In motivational interviewing, the student and clinician together discuss the ways a substance affects the user's life. Having the student identify how many hours he spends smoking per week, or times when the drug has kept him from class or harmed a relationship, can encourage him to cut back in ways that lecturing can’t, Fedorchak said. (Resources like basicsfeedback.com and echeckuptogo.com provide worksheets to give students.)

It’s a method that Jenny Haubenreiser, director of health promotion at Montana State University, uses on her campus. There, effective treatment is more important than ever: since the state legalized medical marijuana in 2004, the number of cardholders has skyrocketed, and student use has increased accordingly, as evidenced by data from the National College Health Assessment and AlcoholEdu, as well as campus incident reports. It’s become so much of an issue that marijuana has displaced alcohol as enemy number one in the eyes of many administrators, she said. “Systems respond to whatever is perceived as new and scary.
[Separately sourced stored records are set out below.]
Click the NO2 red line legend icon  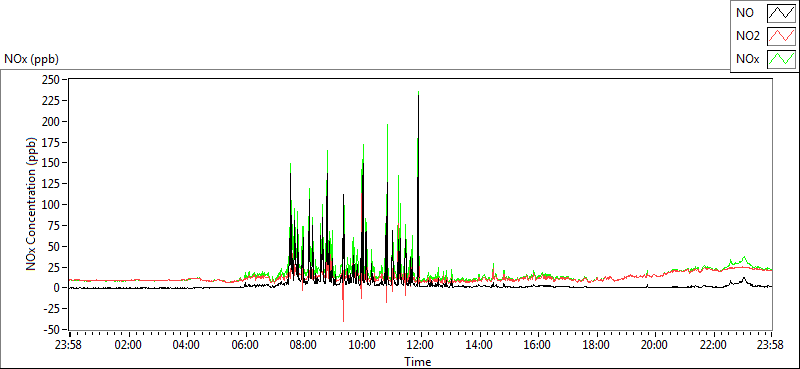(781, 36)
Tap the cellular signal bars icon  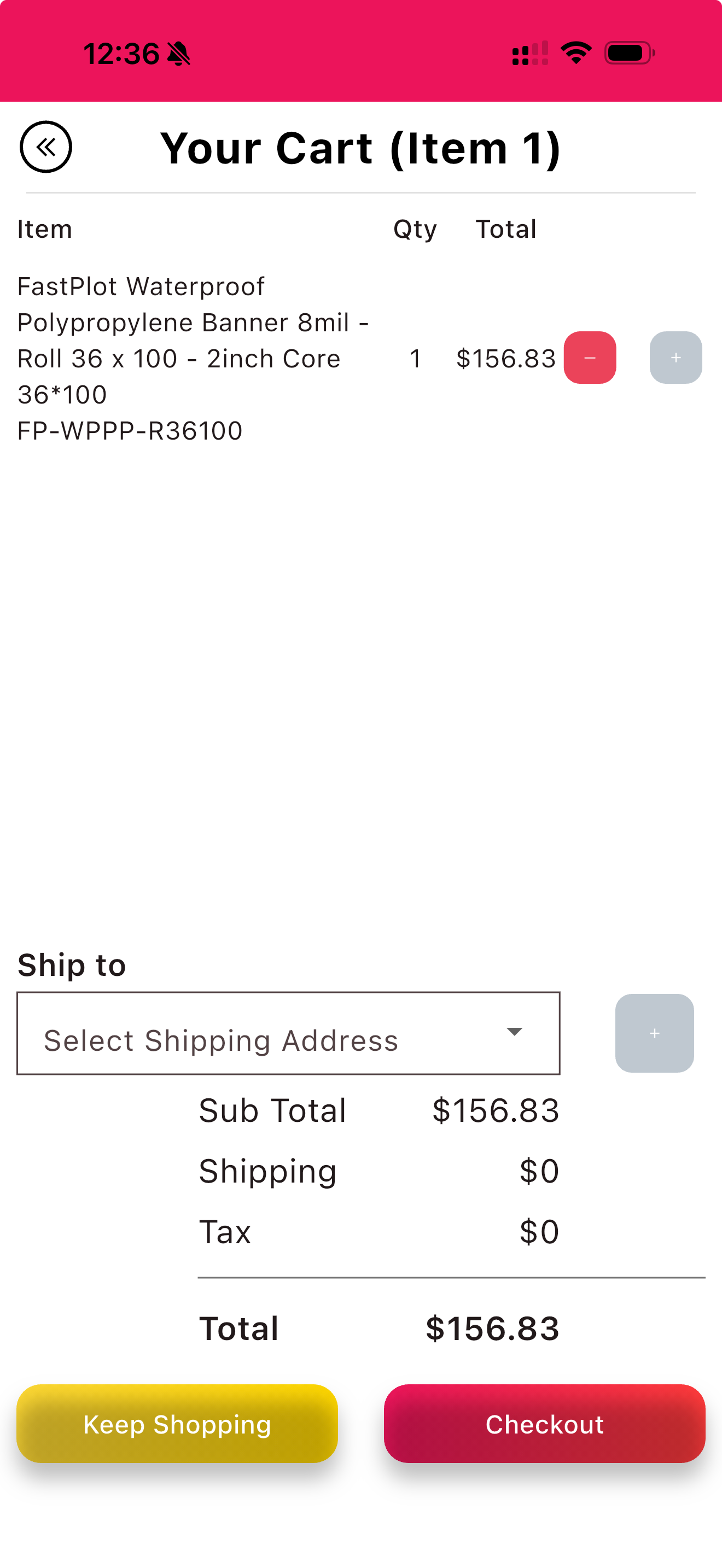click(x=529, y=54)
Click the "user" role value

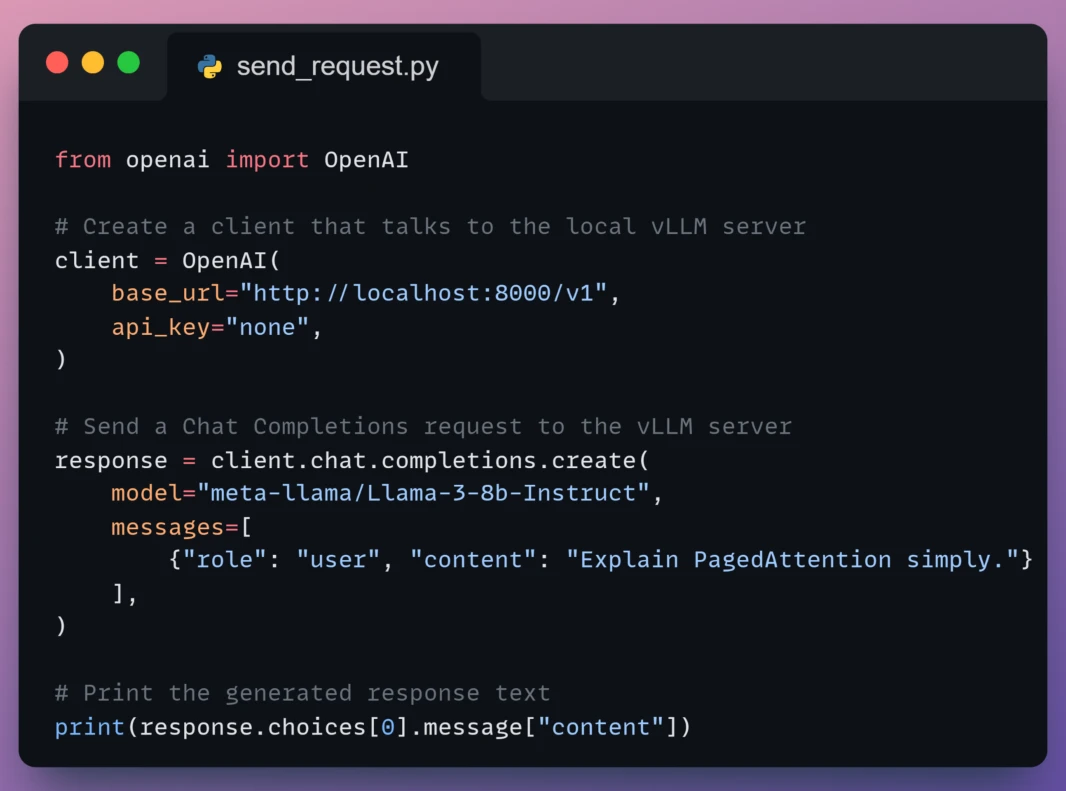pyautogui.click(x=338, y=560)
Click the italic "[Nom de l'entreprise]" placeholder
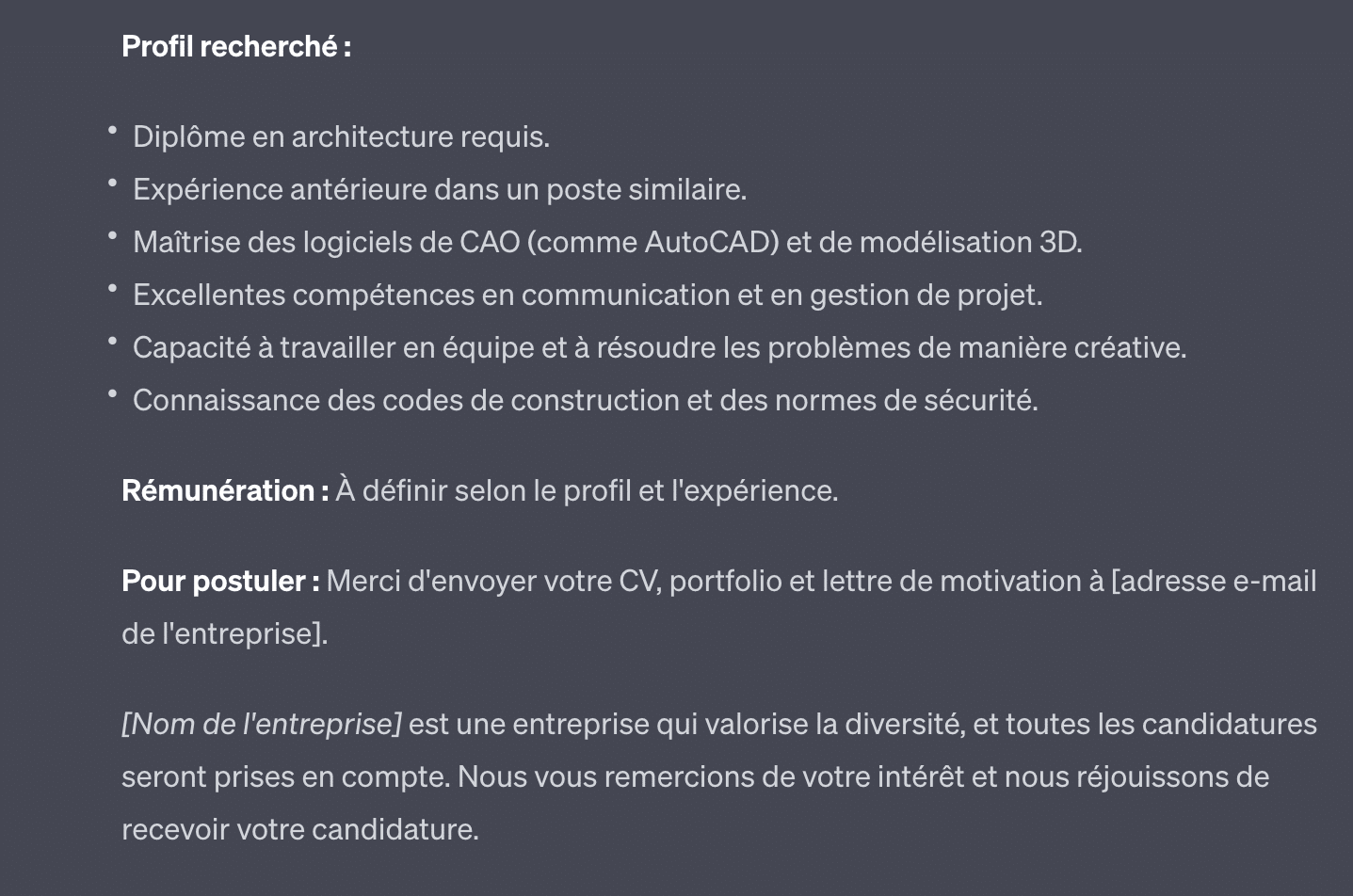Screen dimensions: 1353x896 [x=262, y=725]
Marijuana hasn’t been scary,” she said. “Pot’s always been there…. But suddenly, you’re in a state where access has increased dramatically.” (One of Earleywine's studies of teens in states where medical use became legal found no change in use rates following legalization.)

Haubenreiser said that while nobody should think that alcohol is suddenly not a problem anymore, it’s not surprising that the panic has shifted. It’s an issue of prevalence; marijuana hasn’t been as hot a topic on campus because it’s harder to obtain than alcohol or prescription drugs. (Montana State students now say it’s easier to get marijuana than alcohol, she said, but colleges in states that have legalized it can still bar the drug from campus under the federal Drug-Free Schools and Communities Act.) “Students will use whatever substance is available. That’s just a feature of this population,” she said. “And from a prevention standpoint, access, cost – all of these environmental issues have a great deal to do with how much it is used.” Now that many students are coupling marijuana with alcohol, prevention becomes even more difficult.
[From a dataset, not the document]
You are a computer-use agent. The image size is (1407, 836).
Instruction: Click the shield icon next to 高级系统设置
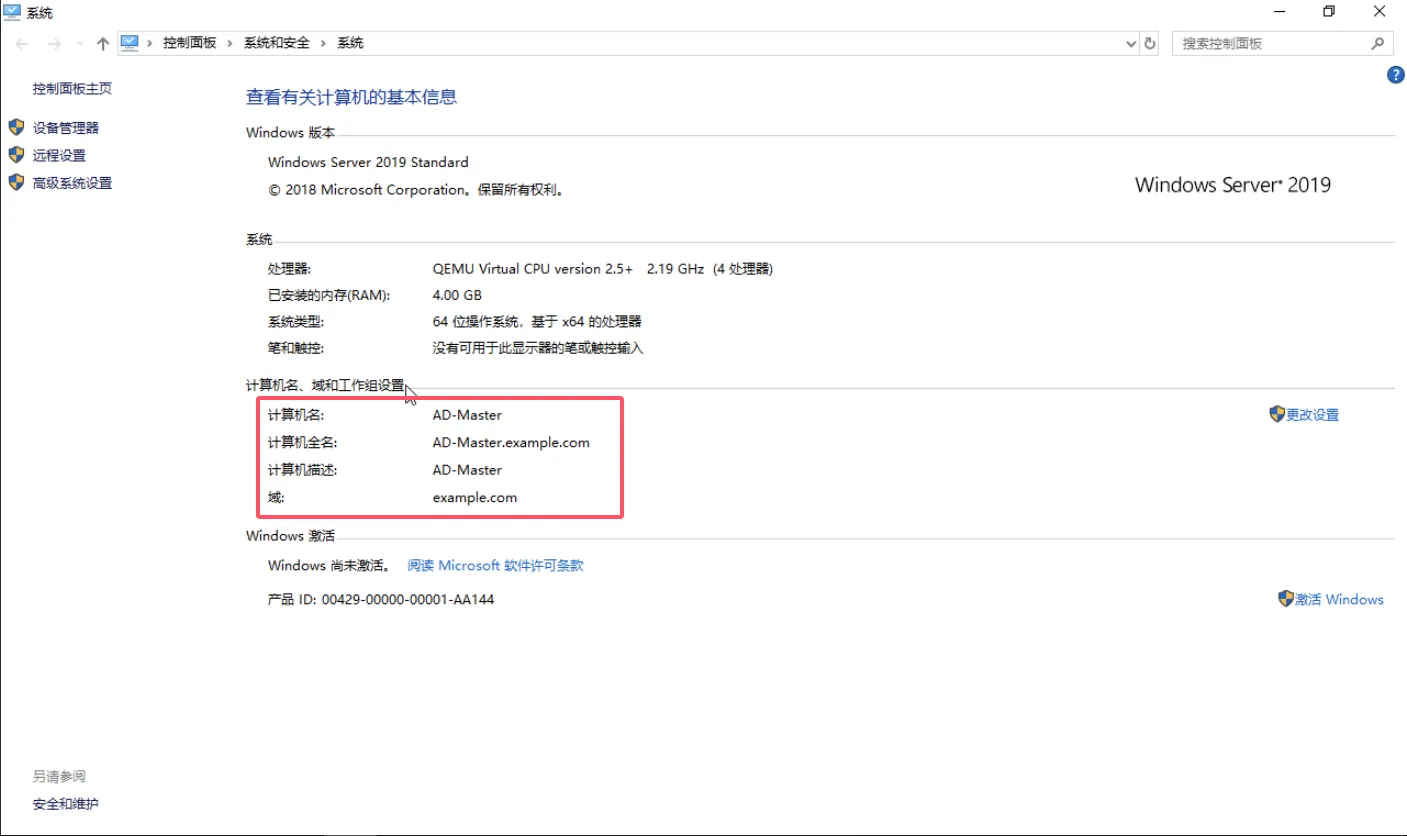[16, 183]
But one of those substances is far more dangerous than the other, said Mason Tvert, executive director of SAFER, or Safer Alternative for Enjoyable Recreation, which argues that marijuana is less harmful than alcohol and should be treated as such. "I'd rather a student smoke marijuana and sit in their room and play video games than have a student get drunk and go out and hurt themselves or others," he said. "It's unfortunate that college campuses or administrators have been, for quite some time, punishing students more harshly for marijuana than alcohol, sending a very dangerous message that alcohol use is more acceptable. As marijuana use is becoming more acceptable in the mainstream, is it really fair for them to be steering students from one drug to another?" (Tvert and Earleywine were not at the ACHA meeting, but spoke in an interview.)

Tvert said the research cited in the conference presentation is "the same misinformation and propaganda that they've been spreading for years, and it's unfortunate that it's coming from institutions of higher education." Earleywine agreed that many irrational fears about the effects of marijuana linger from the "Reefer Madness" anti-pot craze.
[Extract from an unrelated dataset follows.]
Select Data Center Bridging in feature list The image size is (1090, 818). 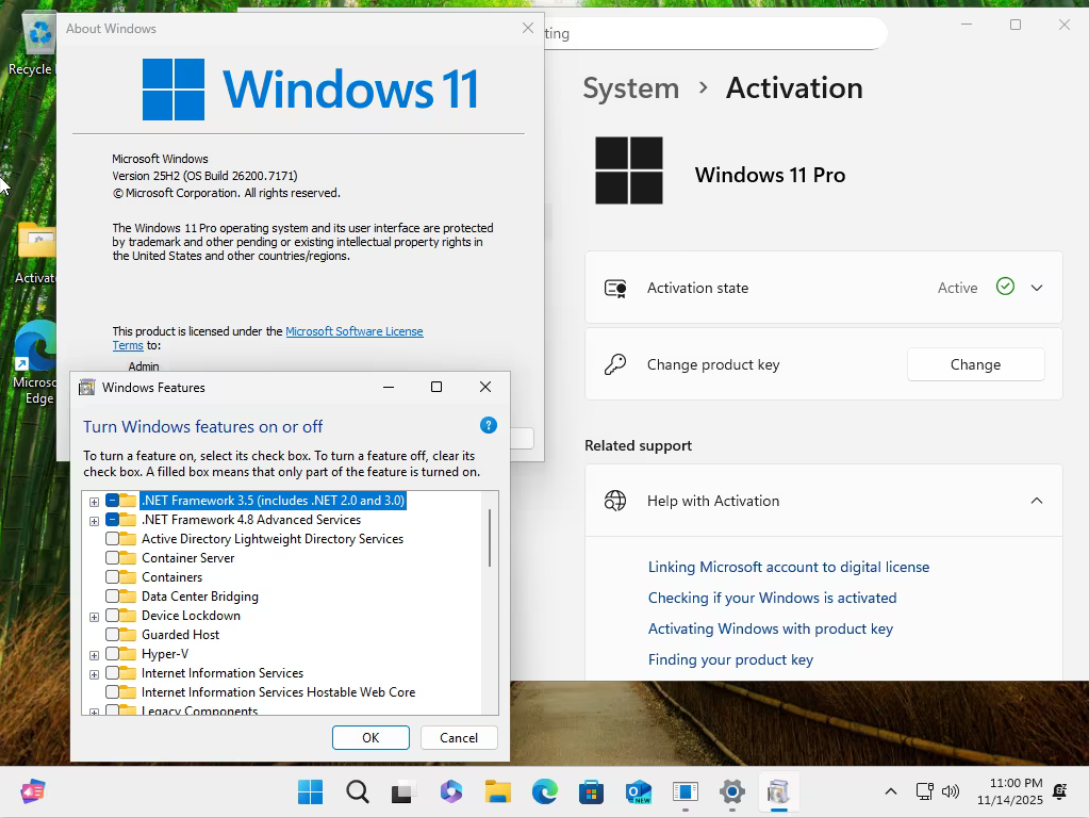(200, 596)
Nevertheless, over her 30 years in the substance abuse field, Laitman has seen more and more students volunteering themselves for treatment. And she finds one reason to be hopeful: after three months of marijuana abstention, adolescents’ neurocognitive problems in attention spans, memory and learning have largely remitted. However, she noted, that indicates the need for longer treatment. “This isn’t your parents’ pot,” she said. “[These are] very much the issues we see with students with addictions, where they like to live on the edge. Even on the edge of their mental health – they’re still on the edge.”